Identification of the compounds was carried out using ¹ H-NMR.

¹ H-NMR, DMSO-d ₆ , δ: 6.85 (t, J = 7.3 Hz, 1H), 6.98 (d, J = 7.8 Hz, 8H), 7.23 (t, J = 8.3 Hz, 2H), 7.32 ( d, J = 7.8 Hz, 1H), 7.45 (t, J = 7.8 Hz, 1H), 7.50 - 7.53 (m, 2H), 8.01 - 8.03 (m, 2H), 8.17 (s, 1H), 8.33 - 8.35 (m, 1H)

Next, the compound of the above formula (1-83) was synthesized by the method shown below.

The compound represented by the above formula (1-196) (2.11 g, 8.0 mmol) and the above formula (1-197) 4, 4 were placed in a 100 mL Schlenk tube equipped with a stirring member and replaced with argon. '-Diiodo-2,2'-dimethyl-1,1'-biphenyl (1.74 g, 4.0 mmol), palladium acetate (36 mg, 0.16 mmol), toluene (50 mL), tri-tert-butylphosphine ( 32 mg, 0.16 mmol) and potassium butoxide (0.90 g, 8.0 mmol) were stirred, and then stirred at 100 ° C for 10 hours.

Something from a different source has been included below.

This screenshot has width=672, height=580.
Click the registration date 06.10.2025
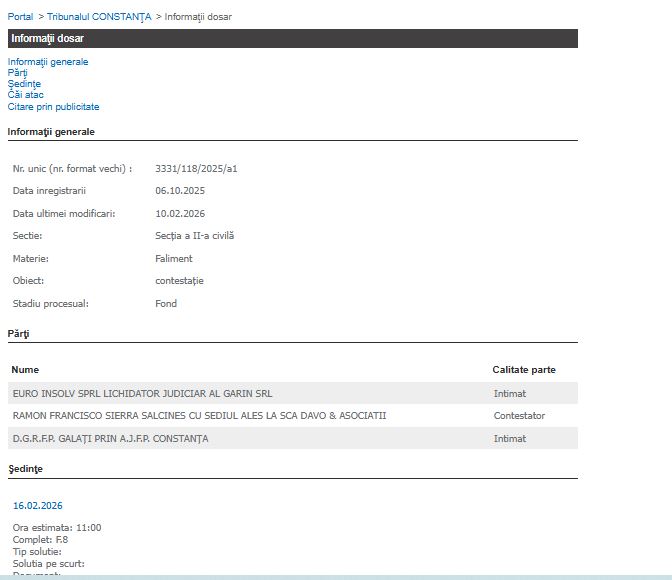point(180,191)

After that, let the reaction vessel cool to near room temperature, open the lid and Water (50 mL) was placed therein. The contents were transferred to a separatory funnel to separate the organic phase from the aqueous phase, the aqueous phase was removed and the organic phase was further washed with water. The organic phase was dried over sodium sulfate. Thereafter, sodium sulfate was removed by filtration, and the organic phase was concentrated. The obtained mixture was concentrated and purified by silica gel column chromatography (developing solvent: hexane/dichloromethane = 3/1) to obtain the compound of the above formula (1-83). The yield was 2.40 g and the yield was 82.3%.

(Synthesis Example 3)

The compound represented by the following formula (1-202) was synthesized by the method shown below.

2,2'-dimethyl-1,1'-biphenyl represented by the above formula (1-199) was synthesized by the method shown below.

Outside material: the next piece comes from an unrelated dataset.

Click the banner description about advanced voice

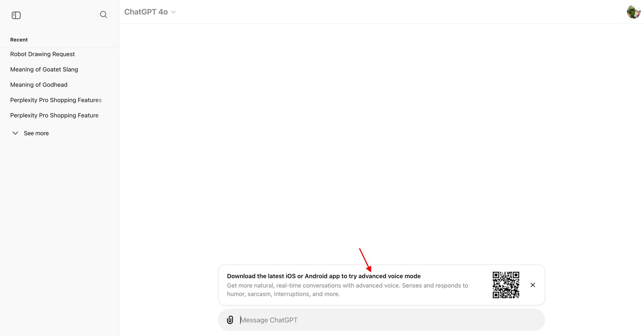tap(347, 290)
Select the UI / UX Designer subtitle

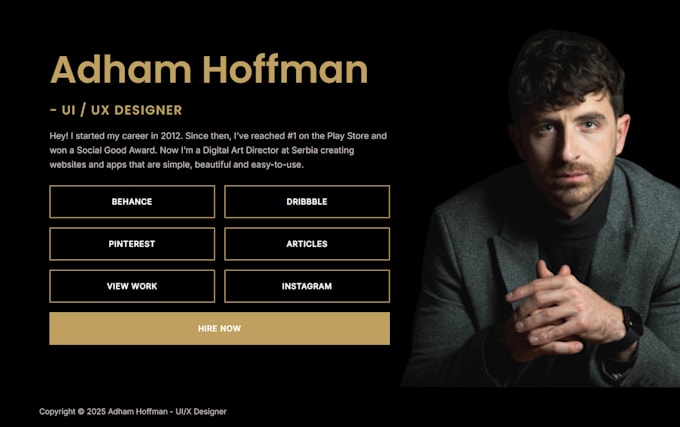116,110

A solution of 2-bromotoluene (11.97 g, 70.0 mmol) in diethyl ether (140 mL) of the above formula (1-198) was adjusted in a four-necked flask equipped with a stirring apparatus under an argon atmosphere, and cooled to -15. °C. After 1.6 M (mole/L) of n-butyllithium (45 mL, 72 mmol) was added, the mixture was stirred for 2 hours. Thereafter, trimethyl borate (7.27 g, 70.0 mmol) was added, and the mixture was stirred for 20 hours while gradually raising the temperature to room temperature (rt). Water was added to the reaction solution to stop the reaction, and ether and hexane were removed under reduced pressure.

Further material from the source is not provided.